INSTRUÇÕES.
1. Enumere, com base no trecho sobre federalismo, as ações pelas quais se assegura a cada Estado o poder de agir com autonomia.
2. Prossiga com o trecho sobre federalismo, dando sequência à última frase apresentada.

TRECHO.
--*--
O poder tributário estadual é, em princípio, bastante amplo, pois a Constituição só
proibiu que os Estados recebam tributos sobre importação e exportação. Assim
sendo, cada Estado cria seus próprios tributos, levando em conta suas respectivas
características econômicas e as condições de vida de sua população. Embora
muitas funções estaduais tenham passado para a União, com o tempo foi sendo
demonstrada a insuficiência das rendas estaduais, que são provenientes,
basicamente, de impostos sobre a renda dos cidadãos, sobre vendas e sobre o
consumo. A União tem dado auxílio financeiro a Estados em situações de
emergência, mas a base das rendas estaduais continua sendo os próprios tributos
estaduais, havendo também o recurso a empréstimos públicos para a execução de
obras ou serviços especiais.”

DESCONCENTRAÇÃO DO PODER POLÍTICO
“Uma característica importante para que se compreenda o sentido inovador e o
alcance do federalismo é a desconcentração do poder político, que é muito mais do
que a simples descentralização administrativa, a qual também pode ocorrer num
Estado Unitário.

Quando se propôs que as antigas colônias britânicas se unissem numa federação,
dotada de um poder político central, isso despertou reações contrárias, pois muitos 
não percebiam que diferença podia haver entre a antiga subordinação a um poder
central inglês e uma subordinação a um poder central americano. Coube sobre tudo
a Hamilton, Jay e Madison, três dos principais criadores do Estado Federal, através
de artigos assinados com o pseudônimo Publius e pouco depois reunidos em livro,
com o título O federalista, demonstrar que o federalismo representava a existência
de duas esferas de poder político: uma federal, concentrada na União, e outra
estadual, assegurando-se a cada Estado o poder de agir com autonomia,
organizando seu próprio governo e escolhendo seus governantes, estabelecendo
suas prioridades, tendo suas próprias fontes de renda, exercendo seu poder
legislativo e, afinal, desempenhando as atribuições de sua competência sem
nenhuma possibilidade de interferência da União.
--*--
INFORMAÇÕES APRESENTADAS.
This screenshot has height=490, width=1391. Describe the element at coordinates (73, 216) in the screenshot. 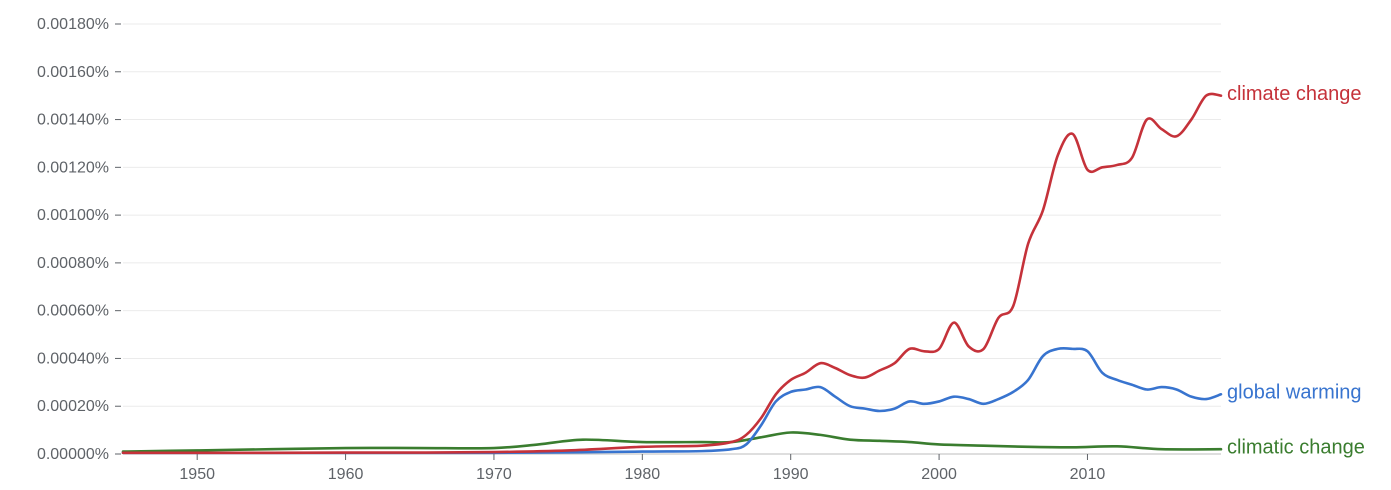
--*--
RESPOSTAS DOS EXERCÍCIOS.
1.
- Organizar seu próprio governo
- Escolher seus governantes
- Estabelecer suas prioridades
- Ter suas próprias fontes de renda
- Exercer seu poder legislativo
- Desempenhar as atribuições de sua competência sem nenhuma possibilidade de interferência da União

2.
Para muitos autores esse é o verdadeiro ponto diferenciador do Estado Federal: a
União e os Estados tem competências próprias e exclusivas, asseguradas pela
Constituição. Nem a União é superior aos Estados, nem estes são superiores
àquela. As tarefas de cada um são diferentes mas o poder político de ambos é
equivalente.

Tendo autonomia política, os Estados tem sua vida política própria, havendo muitos
partidos políticos de âmbito estadual e até municipal, devendo-se notar que a
Constituição norte-americana não contém qualquer regra sobre partidos políticos,
sendo ainda parcialmente estadual a legislação eleitoral. É oportuno assinalar que
a organização municipal também não está prevista na Constituição dos Estados,
ficando, portanto, no âmbito da competência legislativa estadual o estabelecimento
de normas sobre a organização dos municípios, notando-se, em consequência, que
essa organização é bastante diversificada, pois a única exigência é que sejam
respeitados os princípios inerentes a um governo republicano.

É interessante observar que, no início, quando as antigas colônias haviam-se
declarado independentes – transformando-se portanto em Estados e, como tais,
dotados de soberania -, a proposta de criação de um Estado Federal, entregandose
à União o exercício da soberania, levou à conclusão de que os federalistas eram
favoráveis à centralização do poder político. Mas, depois que experiência
demonstrou que a autonomia política dos Estados era uma realidade e não apenas
uma ficção, houve uma inversão na consideração do assunto. Muitos Estados
Unitários, que tinham, portanto, um poder político centralizado, adotaram a forma
federativa, exatamente com o objetivo de promover a desconcentração do poder
político.”

NASCIMENTO DE NOVA CIDADANIA
“Esse ponto deu margem a muitas controvérsias no momento de criação dos
Estados Unidos da América, pois muitos não queriam perder a cidadania que haviam
conquistado com a independência. Para contornar os problemas políticos
resultantes dessa resistência, a Constituição norte-americana estabeleceu apenas
que os cidadãos de cada Estado teriam direito, nos demais Estados, a todos os
privilégios e imunidades que estes concedessem aos seus próprios cidadãos. Desse
modo ficava declarada a permanência da cidadania estadual, sem que se fizesse
qualquer menção à nova cidadania que havia nascido com a criação do Estado
Federal. 

Mais tarde, entretanto, através da 5ª Emenda à Constituição, de 1868, ficou
estabelecido que todas as pessoas nascidas ou naturalizadas nos Estados Unidos
e sujeitas à sua jurisdição são cidadãs dos Estados Unidos e do Estado em que
residem. Com isso ficou afirmada a existência de uma cidadania norte-americana,
dispondo-se também, pela mesma emenda, que nenhum Estado poderá fazer ou
pôr em vigor qualquer lei que restrinja os privilégios e imunidades dos cidadãos dos
Estados Unidos. E na afirmação da cidadania norte-americana estava implícita a
obrigação de cumprir todas as leis dos Estados Unidos.

Como a autonomia dos Estados é ampla e é efetivamente respeitada, a existência
de uma cidadania estadual, ao lado da cidadania federal, tem reflexos práticos.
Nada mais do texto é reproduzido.